- _Work instruction_: Copy out only the span from the line with "The height and" to the end of the data, both ends kept, word for word.

- _Entries supplied_:
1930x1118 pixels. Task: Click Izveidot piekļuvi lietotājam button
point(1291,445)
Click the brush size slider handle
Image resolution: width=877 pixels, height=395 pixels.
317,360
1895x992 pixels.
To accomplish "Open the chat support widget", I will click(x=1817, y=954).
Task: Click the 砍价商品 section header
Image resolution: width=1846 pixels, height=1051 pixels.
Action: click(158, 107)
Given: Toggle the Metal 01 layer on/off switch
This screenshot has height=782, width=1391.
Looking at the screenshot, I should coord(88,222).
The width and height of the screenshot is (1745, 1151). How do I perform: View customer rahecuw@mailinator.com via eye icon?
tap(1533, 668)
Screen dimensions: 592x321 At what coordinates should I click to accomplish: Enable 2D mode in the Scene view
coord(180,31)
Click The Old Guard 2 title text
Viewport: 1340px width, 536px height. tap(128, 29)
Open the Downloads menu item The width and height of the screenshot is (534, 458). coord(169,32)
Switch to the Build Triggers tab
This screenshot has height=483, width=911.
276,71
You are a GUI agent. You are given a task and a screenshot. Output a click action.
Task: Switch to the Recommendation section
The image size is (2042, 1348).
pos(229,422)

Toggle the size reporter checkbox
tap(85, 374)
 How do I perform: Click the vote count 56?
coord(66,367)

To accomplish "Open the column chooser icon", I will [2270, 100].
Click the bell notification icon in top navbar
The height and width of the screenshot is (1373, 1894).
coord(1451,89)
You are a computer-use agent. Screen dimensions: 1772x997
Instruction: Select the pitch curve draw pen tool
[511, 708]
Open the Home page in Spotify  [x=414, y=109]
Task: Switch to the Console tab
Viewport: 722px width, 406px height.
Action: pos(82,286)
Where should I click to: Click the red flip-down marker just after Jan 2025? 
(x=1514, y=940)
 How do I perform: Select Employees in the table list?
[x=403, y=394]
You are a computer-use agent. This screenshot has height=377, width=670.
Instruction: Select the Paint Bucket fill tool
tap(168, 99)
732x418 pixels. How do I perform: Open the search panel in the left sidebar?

- _Final answer_:
The height and width of the screenshot is (1373, 1894).
coord(1451,89)
You are a computer-use agent. Screen dimensions: 1772x997
Instruction: Select the pitch curve draw pen tool
[511, 708]
Open the Home page in Spotify  [x=414, y=109]
Task: Switch to the Console tab
Viewport: 722px width, 406px height.
Action: pos(82,286)
Where should I click to: Click the red flip-down marker just after Jan 2025? 
(x=1514, y=940)
 How do I perform: Select Employees in the table list?
[x=403, y=394]
You are a computer-use agent. This screenshot has height=377, width=670.
Instruction: Select the Paint Bucket fill tool
tap(168, 99)
732x418 pixels. How do I perform: Open the search panel in the left sidebar?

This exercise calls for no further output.